**EXERCISE TASK**. Give back the entries from the line with "You are a GUI" up to and including the line with "This screenshot has width=1098, height=1092.", switching "GUI agent" to "interface agent" and leaving everything else unchanged.

**ENTRIES SHOWN**.
§ §
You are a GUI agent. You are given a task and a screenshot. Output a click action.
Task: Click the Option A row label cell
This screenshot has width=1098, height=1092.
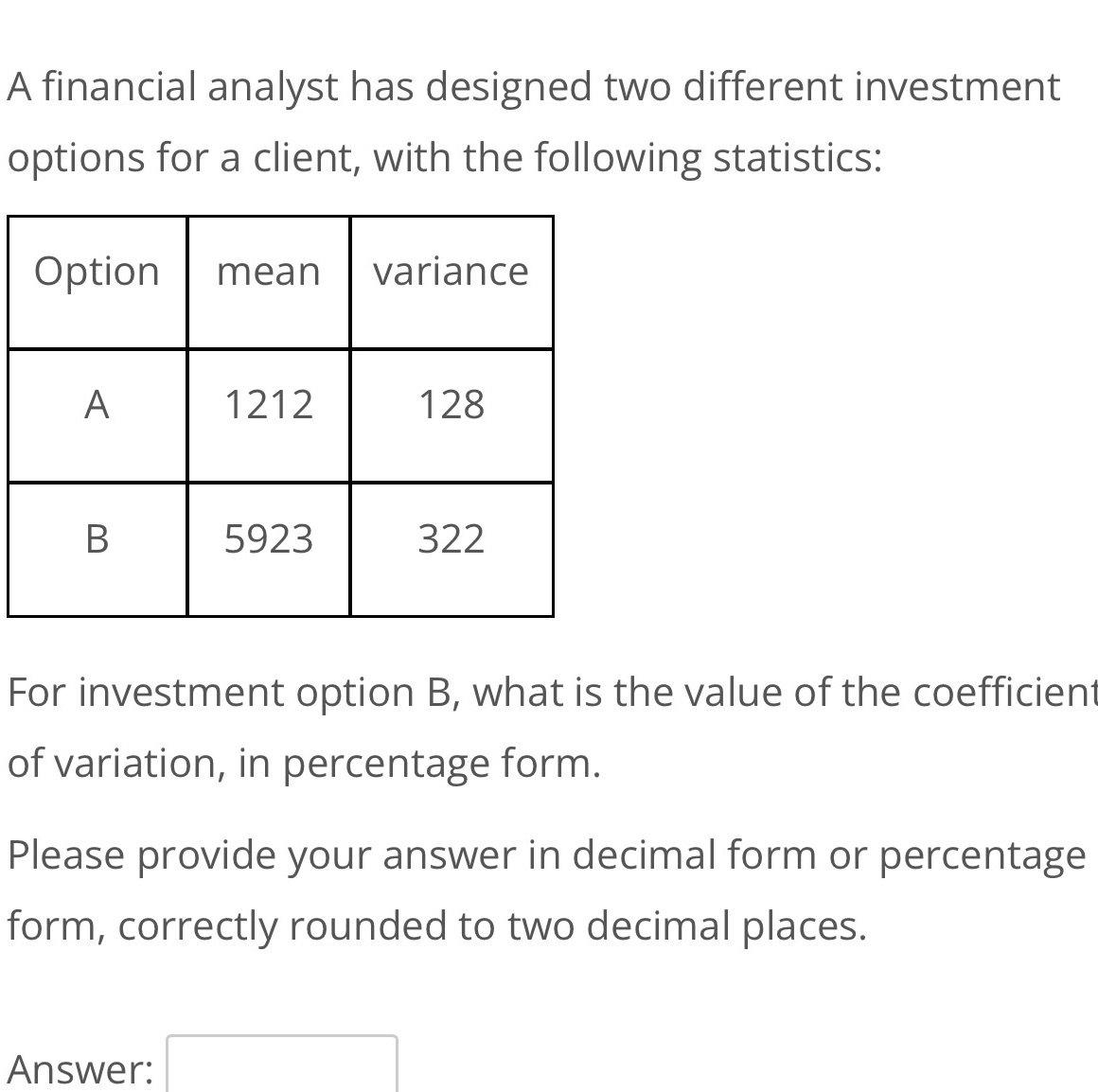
§ §
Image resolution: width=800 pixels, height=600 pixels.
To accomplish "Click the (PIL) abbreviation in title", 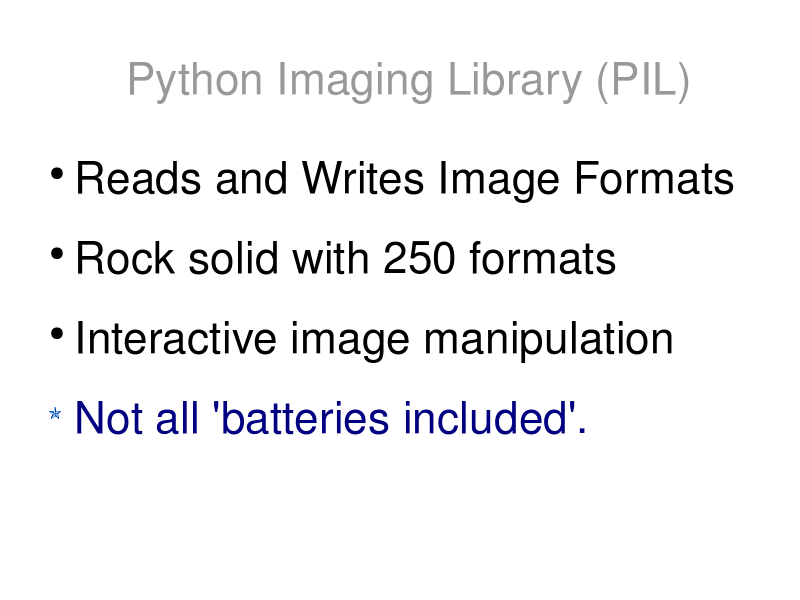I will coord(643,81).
§ §
**OUTPUT FOR THIS EXERCISE**.
You are a interface agent. You are given a task and a screenshot. Output a click action.
Task: Click the Option A row label cell
This screenshot has width=1098, height=1092.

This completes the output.